Problem: Using a notification listener, we can detect when a PN is received, and we can sniff out the current route of the user to identify whether this PN is useful or not. In the event the PN isn’t useful, what’s the best strategy to suppress the PN from rendering? This forum post describes an approach with dismissNotificationAsync. In my attempts, this isn’t good enough because the PN is only dismissed after the phone vibrates and the PN flashes on screen.
(On iOS this isn’t an issue since a message with origin ‘received’ won’t render.)
Conclusion: This strikes me as a common use-case so I’m curious the approach that others have taken.

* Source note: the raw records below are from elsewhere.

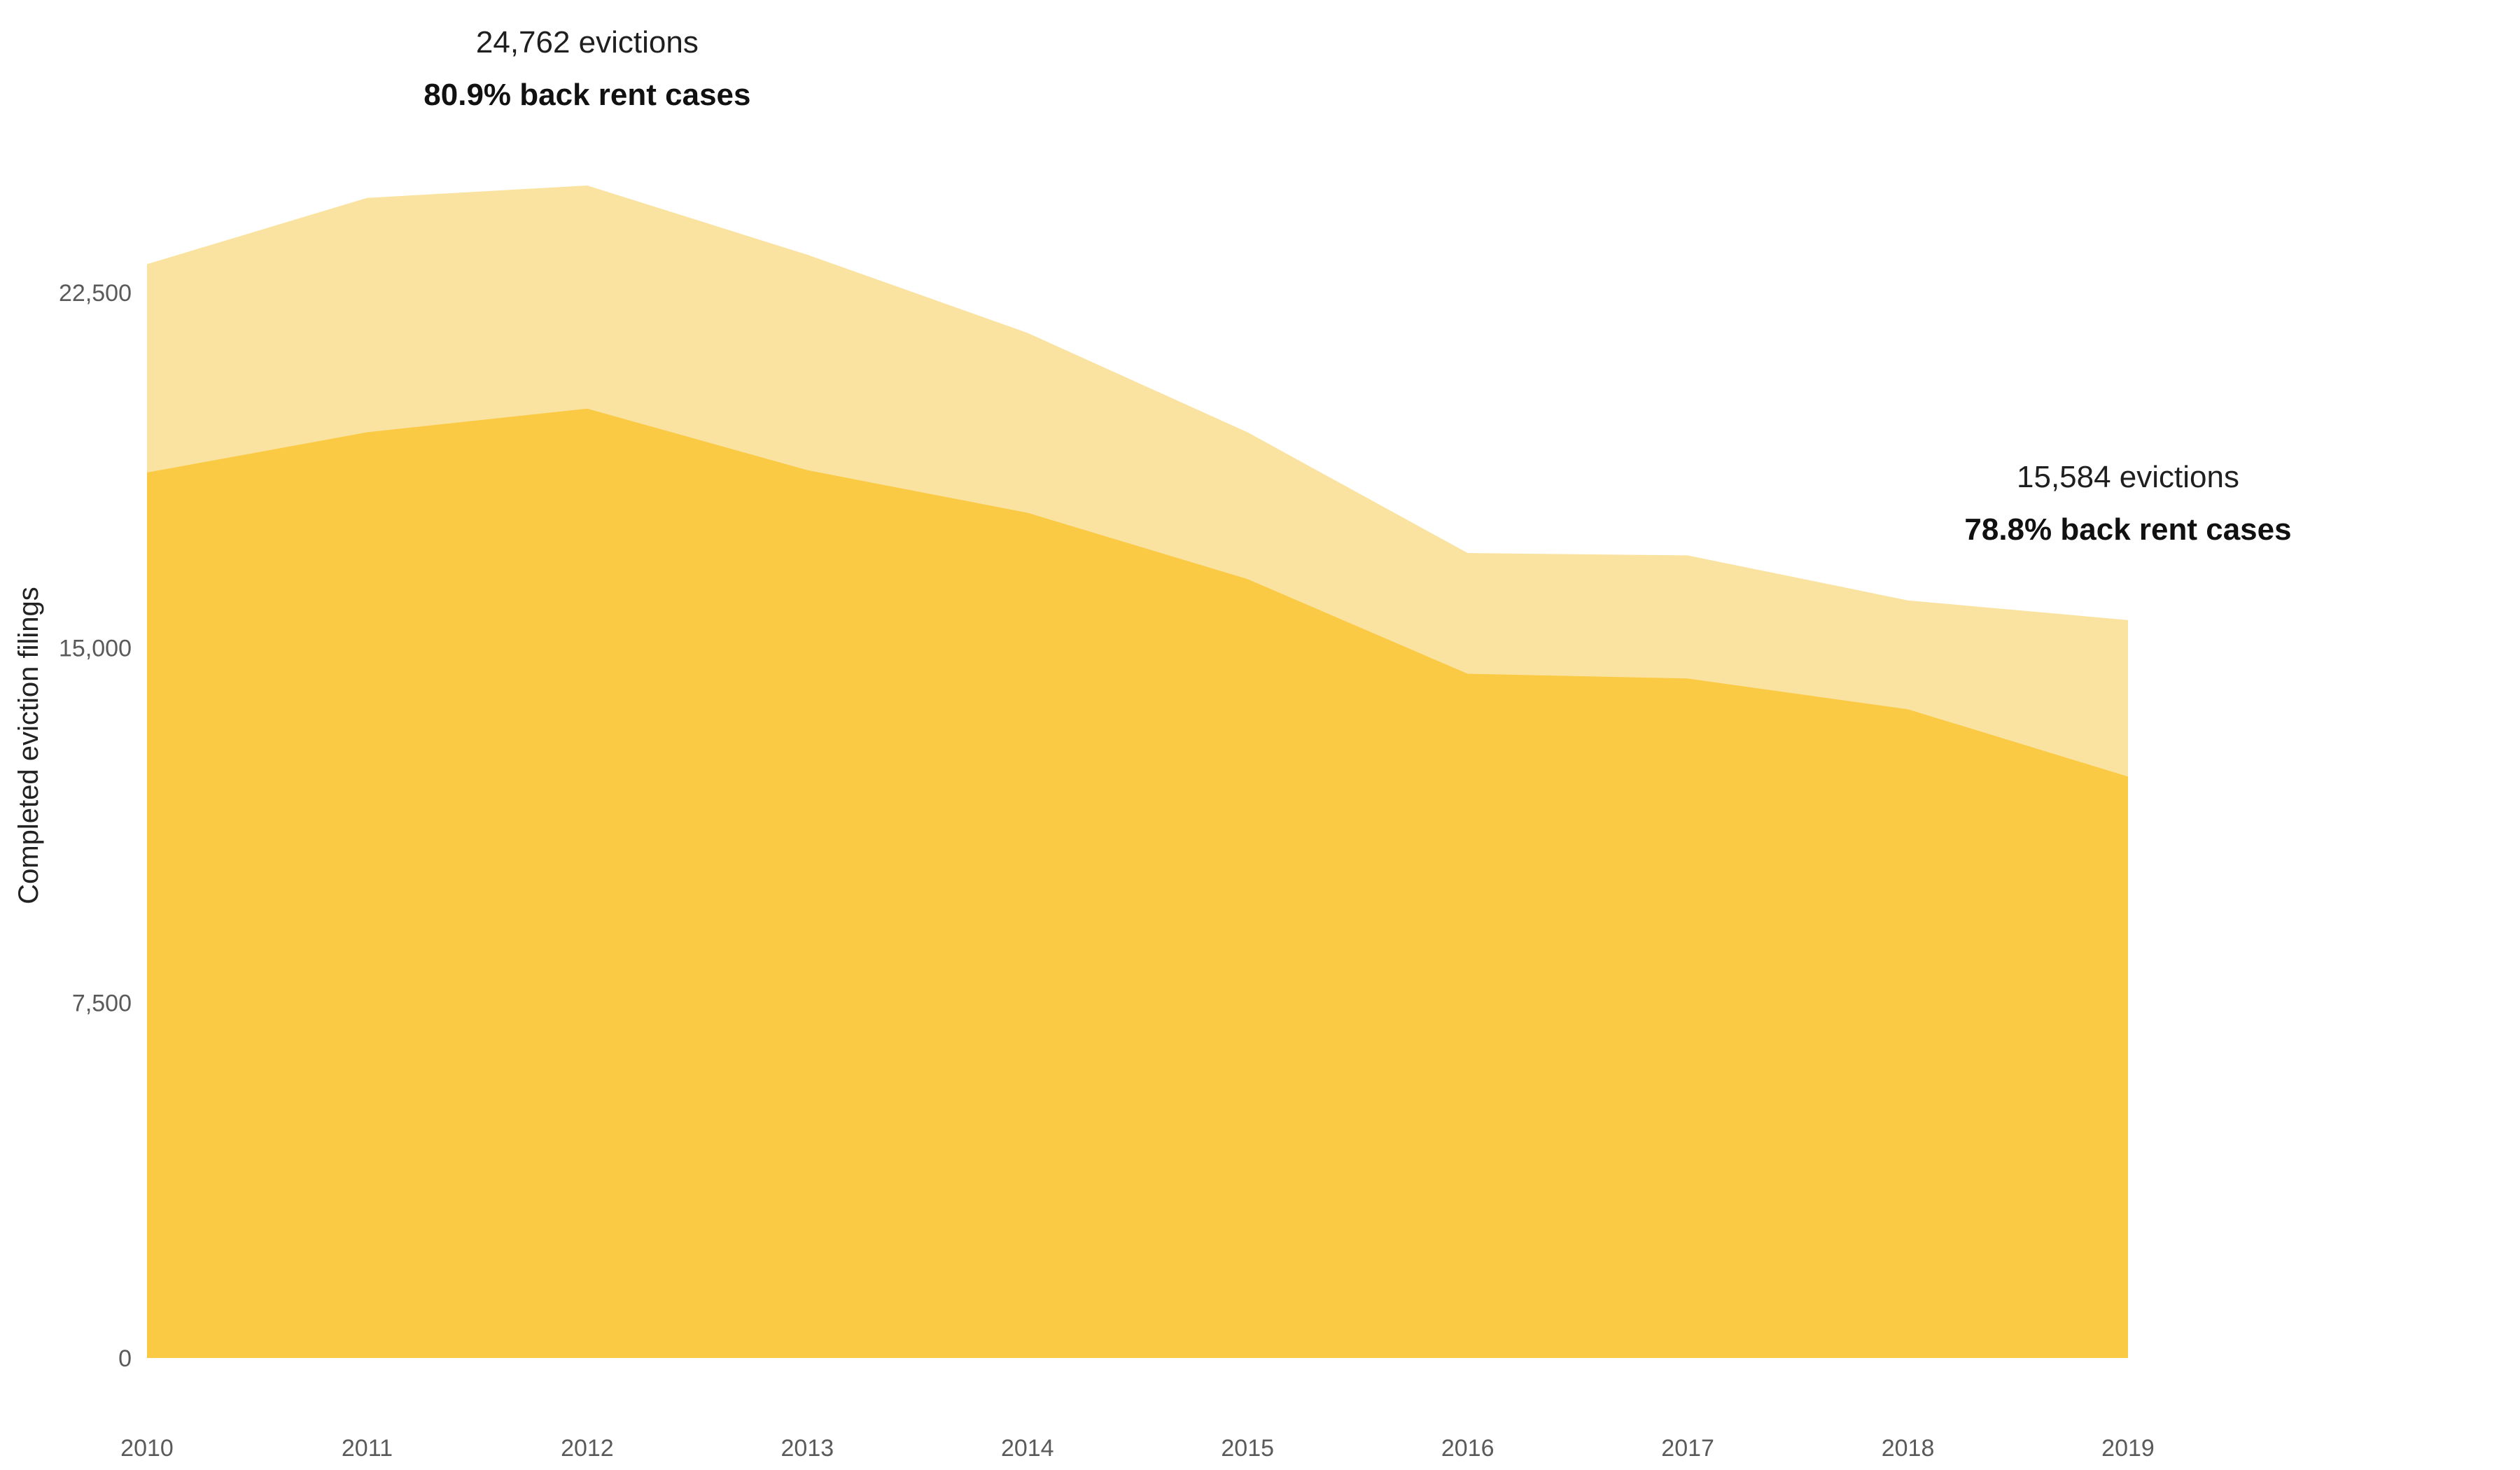 The width and height of the screenshot is (2520, 1470). What do you see at coordinates (2128, 530) in the screenshot?
I see `annotation-back-rent-share: 78.8% back rent cases` at bounding box center [2128, 530].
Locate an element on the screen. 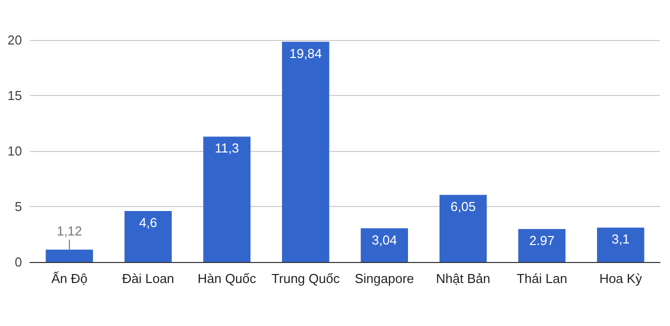  x-tick-label: Trung Quốc is located at coordinates (306, 278).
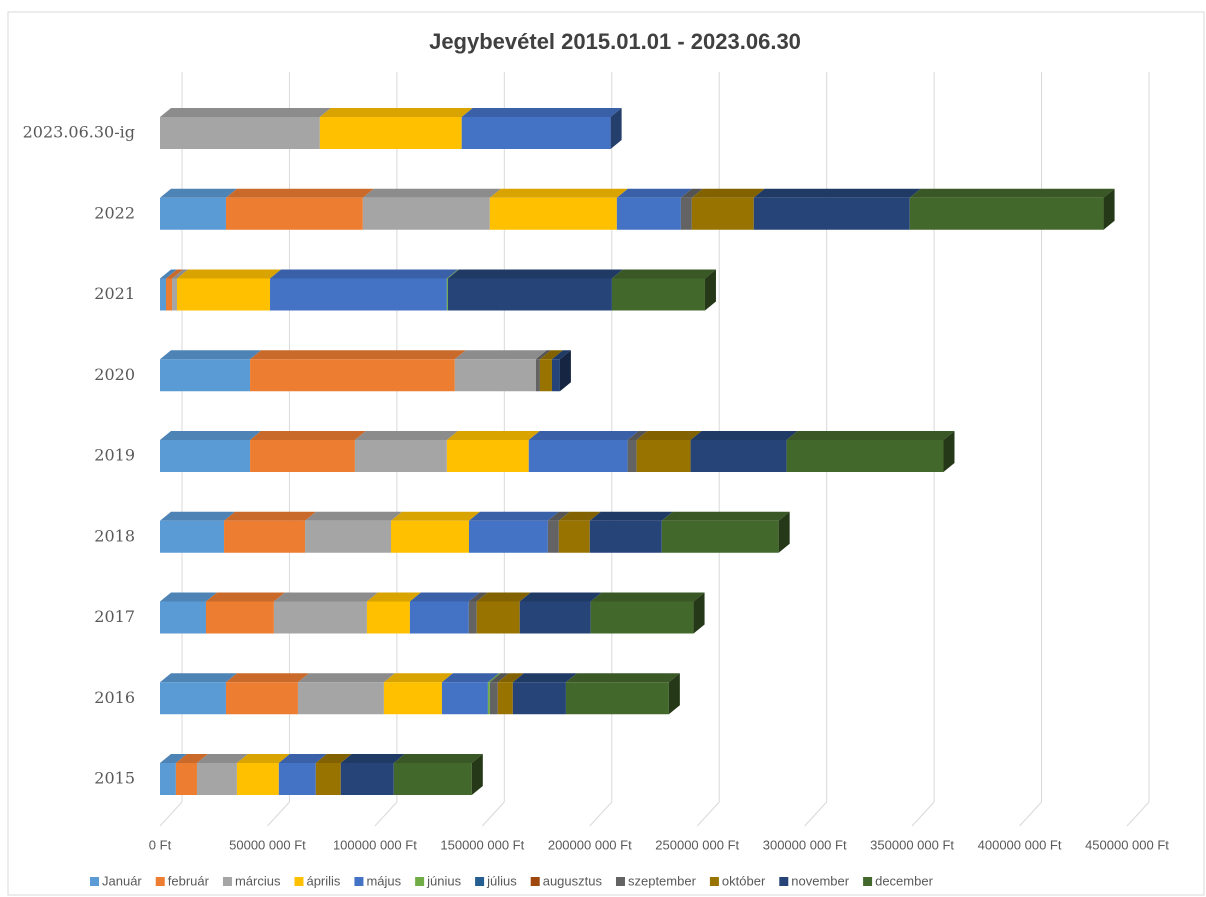  I want to click on y-tick-label: 2015, so click(114, 778).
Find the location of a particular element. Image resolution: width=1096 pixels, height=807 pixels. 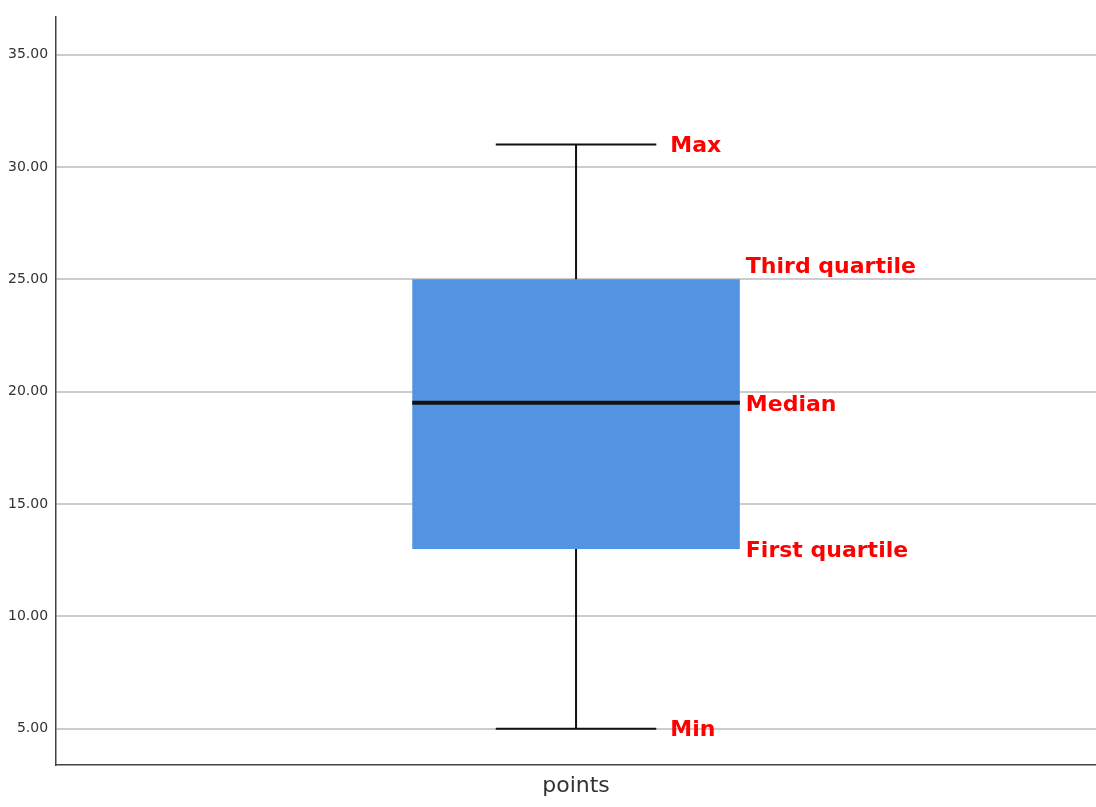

In the event there isn’t a clean solution, my fallback is going to be to stop the PN from ever being sent in the first place
So in my current implementation I’m using the same Notification Handler approach that quinlanj references. The root of my question is: What’s the best way to actually do the suppressing of the notification in the handler? Because the docs (and the forum post I referenced) suggest that it’s dismissNotificationAsync. But again the behavior that I’m seeing on my Pixel 3a is that the notification only dismisses after it’s rendered for a moment. Is this the expected behavior of dismissNotificationAsync or have I missed something?
I’ve been unable to recreate the issue with dismissNotificationAsync in a Snack. What I’ve noticed is that in my implementation dismissNotificationAsync behaves differently depending on what React Navigation screen of a StackNavigator the receiving user is on. I’m totally perplexed as to why this is, but my hunch is that it’s not an issue with dismissNotificationAsync.
Thanks again for your time, Charlie. I’ll continue to diagnose this offline.
I was unable to achieve the desired behavior in my dev environment, but I pushed to prod to see what would happen. On prod my implementation of dismissNotificationAsync catches about 95% of PNs. In the remaining 5%, the PN flashes on screen for about a second before being dismissed. So if you’re experiencing similar behavior and feeling brave, this is one approach worth trying.